*Data provided*.
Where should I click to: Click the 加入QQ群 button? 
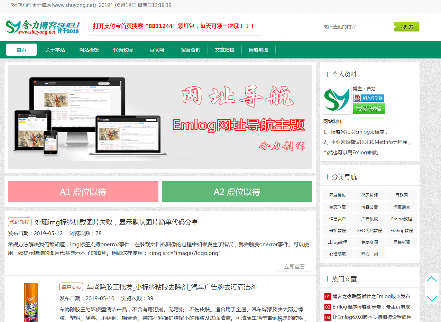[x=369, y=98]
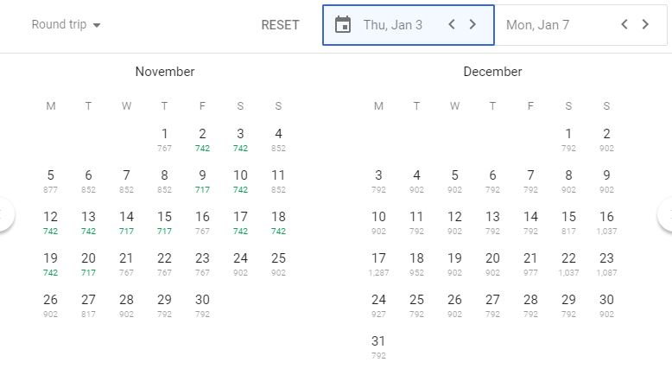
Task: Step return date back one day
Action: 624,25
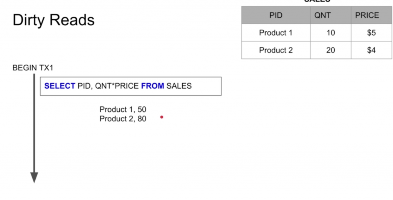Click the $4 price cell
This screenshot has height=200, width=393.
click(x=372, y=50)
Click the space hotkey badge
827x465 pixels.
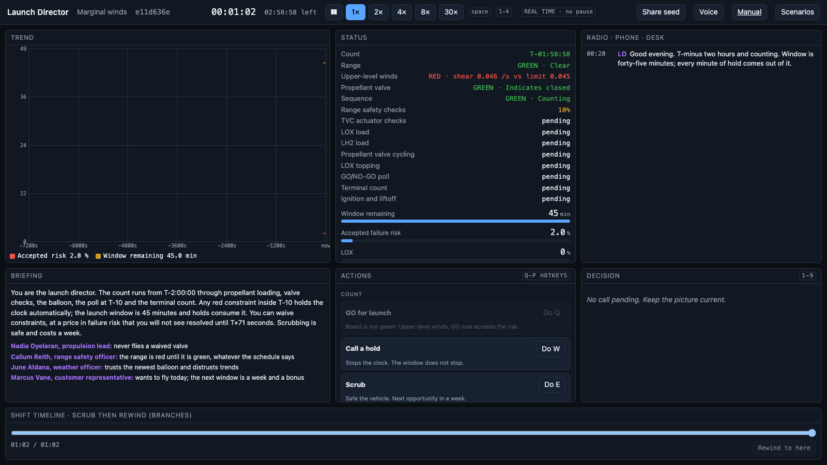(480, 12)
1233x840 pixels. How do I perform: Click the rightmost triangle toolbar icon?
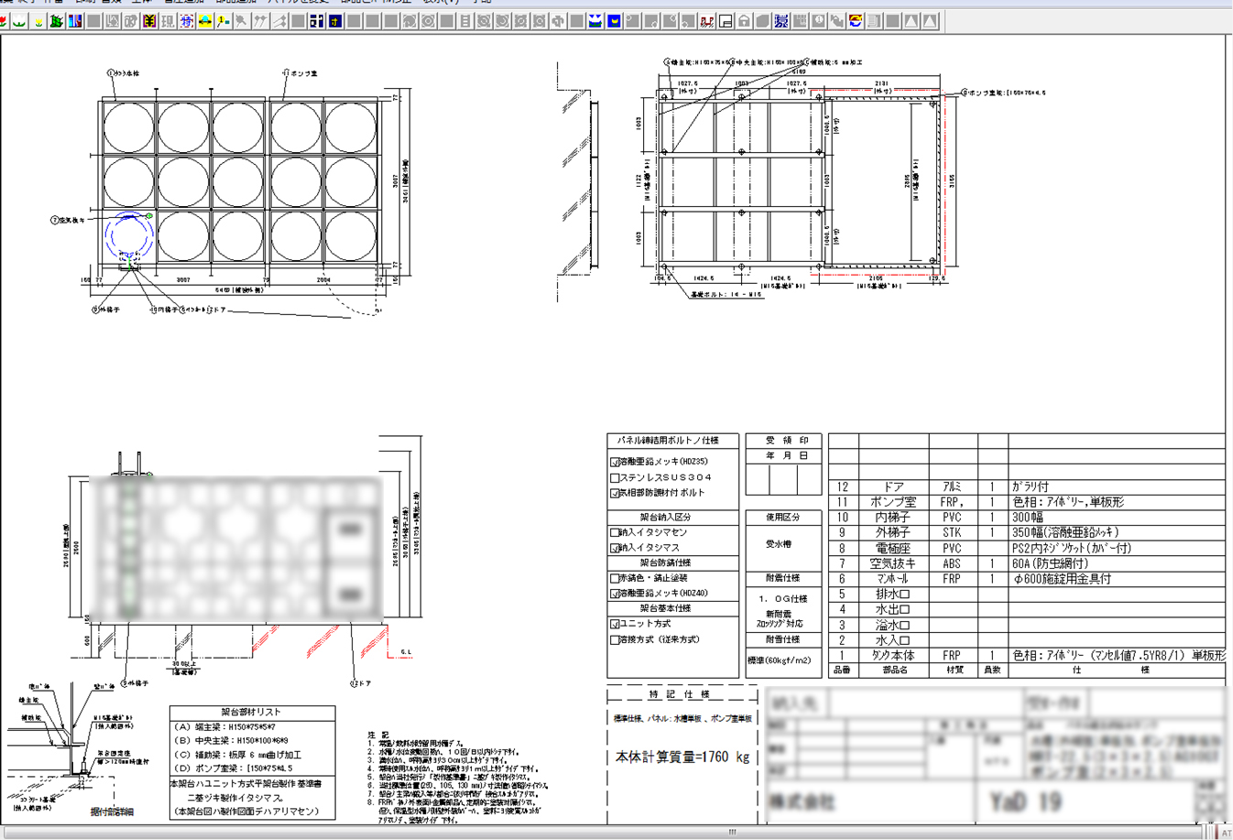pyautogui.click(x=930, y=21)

---

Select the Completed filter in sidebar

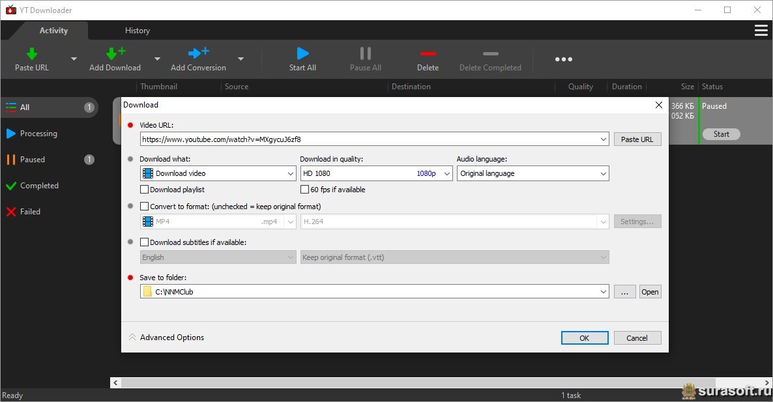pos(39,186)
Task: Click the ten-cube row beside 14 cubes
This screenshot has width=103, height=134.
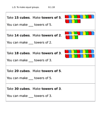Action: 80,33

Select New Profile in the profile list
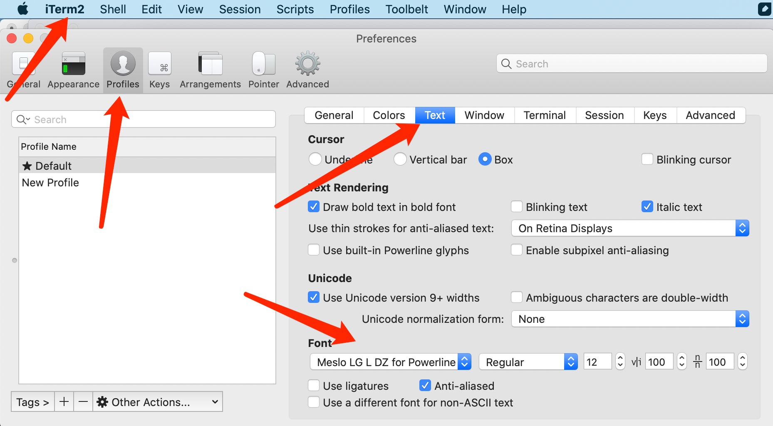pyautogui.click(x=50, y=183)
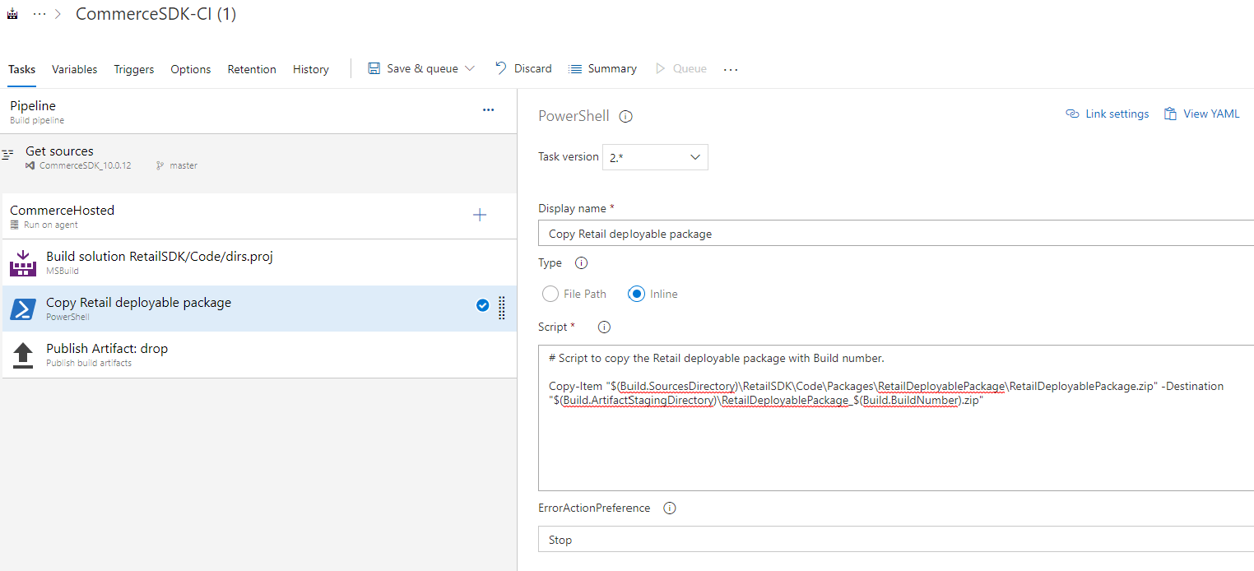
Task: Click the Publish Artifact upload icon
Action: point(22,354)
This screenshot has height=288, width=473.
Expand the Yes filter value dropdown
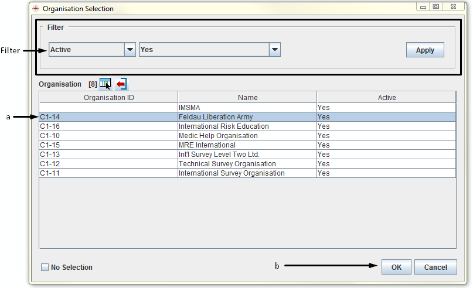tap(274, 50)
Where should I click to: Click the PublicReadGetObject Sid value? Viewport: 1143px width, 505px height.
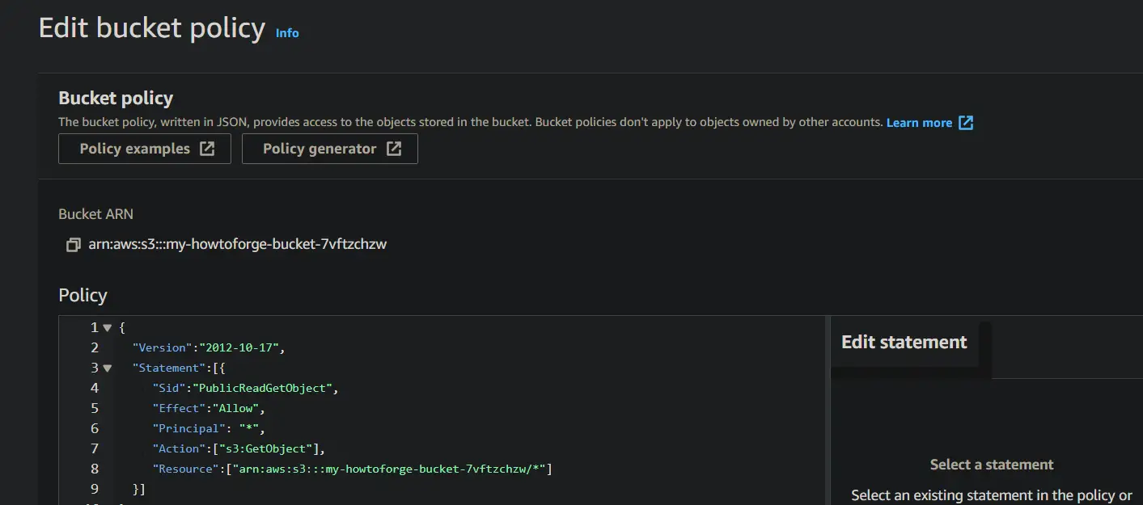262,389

--

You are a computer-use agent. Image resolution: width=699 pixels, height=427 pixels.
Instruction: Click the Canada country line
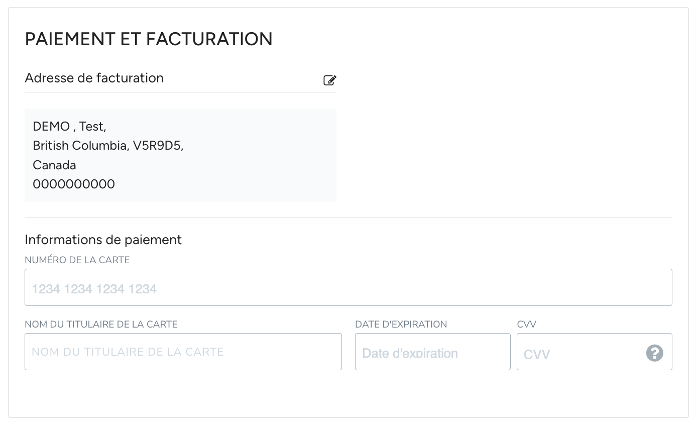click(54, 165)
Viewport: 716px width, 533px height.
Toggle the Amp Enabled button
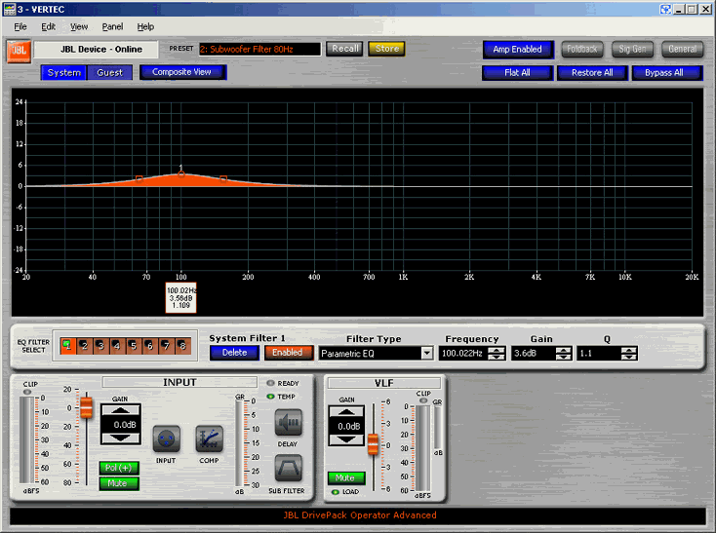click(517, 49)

*Problem*. Give again the lines of the listing above that run from the one with "Where should I click to: Click the 加入QQ群" up to and including the one with "Click the space hotkey badge". Keep them exact and omit the pictures.

*Result for this exercise*.
Where should I click to: Click the 加入QQ群 button? 
[x=369, y=98]
Task: Step return date back one day
Action: 624,25
Click the $4 price cell
This screenshot has height=200, width=393.
click(x=372, y=50)
Click the space hotkey badge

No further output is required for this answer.